Volume and porosity thermal regulation in lipid mesophases by coupling mobile ligands to soft membranes

TL;DR

This study explores how DNA linkers on lipid vesicles enable control over their shape and network porosity through temperature-dependent deformability and adhesion, revealing negative thermal expansion and tunable porosity.

Contribution

It introduces a model explaining the thermal regulation of liposome networks via DNA-mediated adhesion and deformability, highlighting novel collective properties.

Findings

Observation of negative thermal expansion in liposome networks

Demonstration of tunable porosity through temperature control

Development of a model linking deformability and DNA adhesion

Abstract

Short DNA linkers are increasingly being exploited for driving specific self-assembly of Brownian objects.
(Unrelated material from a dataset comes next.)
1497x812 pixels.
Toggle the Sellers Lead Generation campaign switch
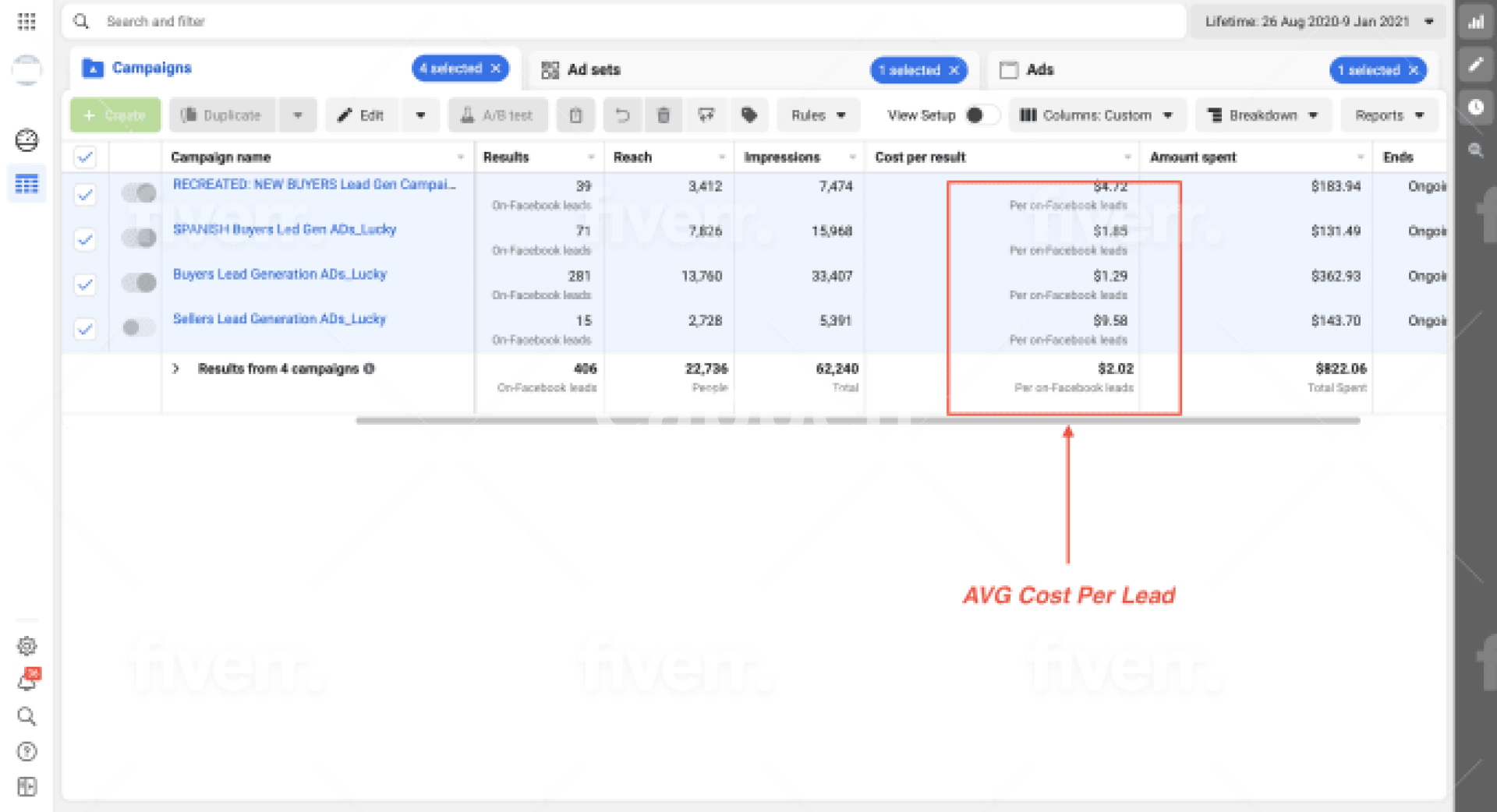click(139, 328)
DNA-functionalised colloids can assemble into ordered or amorphous materials with tailored morphology. Recently, the same approach has been applied to compliant units, including emulsion droplets and lipid vesicles. The liquid structure of these substrates introduces new degrees of freedom: the tethers can diffuse and rearrange, radically changing the physics of the interactions. Unlike droplets, vesicles are extremely deformable and DNA-mediated adhesion causes significant shape adjustments. We investigate experimentally the thermal response of pairs and networks of DNA-tethered liposomes and observe two intriguing and possibly useful collective properties: negative thermal expansion and tuneable porosity of the liposome networks. A model providing a thorough understanding of this unexpected phenomenon is developed, explaining the emergent properties out of the interplay between the temperature-dependent deformability of the vesicles and the DNA-mediated adhesive forces.